So I ran again today. I wasn’t going to because I ate disgusting things for lunch and felt funky. Then I decided I was going to run. And I did.
It’s day two. Just day two. I ran a ridiculous amount. I ran far better than Monday. My lungs burned as they expanded. My legs ached. My knee hurt. My vision tunneled. My gut rebelled. I ran.
I ran past the cute girl with the adorable dog. I ran past the adorable couple with the dog. I was passed by a lot of people. On bikes. Running. Walking because I got something lodged in my shoe.
I returned home, dying. I didn’t sweat because it was too cold. I took off my Last Light shirt, the shirt that made me think, “I’m a Guardian. I’m a Titan,” the entire run. I jumped in the shower. I ate. I ate more than I should have, but at least it was lean, healthy, clean.
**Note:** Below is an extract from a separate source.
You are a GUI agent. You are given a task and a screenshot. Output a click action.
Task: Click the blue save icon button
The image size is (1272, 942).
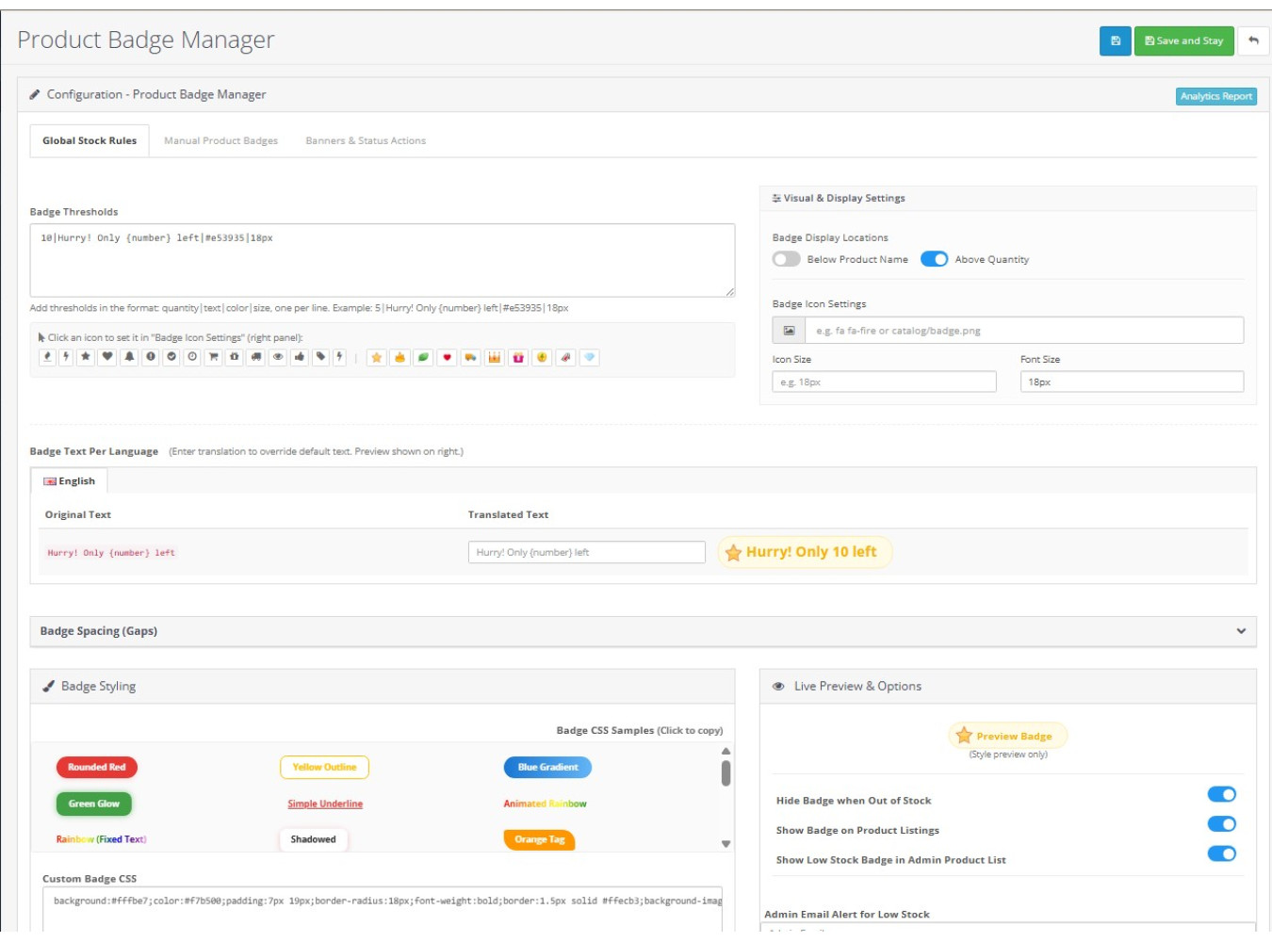(x=1115, y=41)
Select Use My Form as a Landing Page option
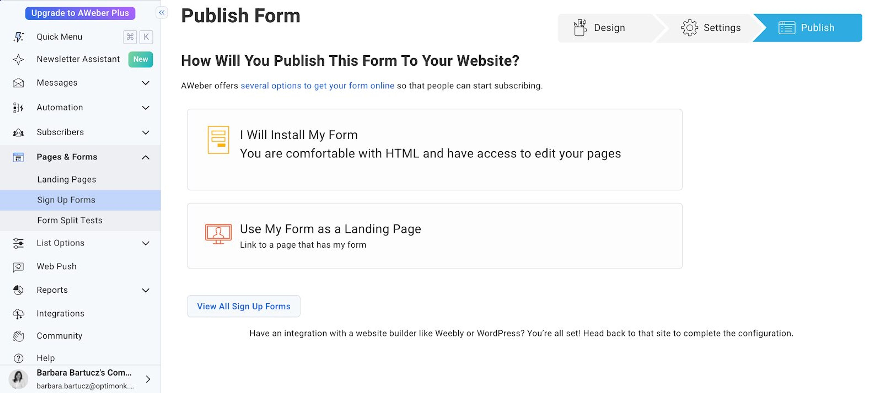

As I started to relax, as the shower and the food kicked in, my mind exploded. I did push ups. I bounced up and down. I wrote. I read. I lived. Oh how I lived because of the life giving exhilaration of running.
I bothered the crap out of my friends because I feel like a puppy without training. Aside from using the toilet. I totally do not go on the floor.
Oh how I hurt, how my calves are sore, how my lungs still suffer, how my head swoons, my breaths are ragged, and I am alive. I feel alive.
I miss this. But I also hurt. I hurt so so bad. Which usually makes me sleep so so good.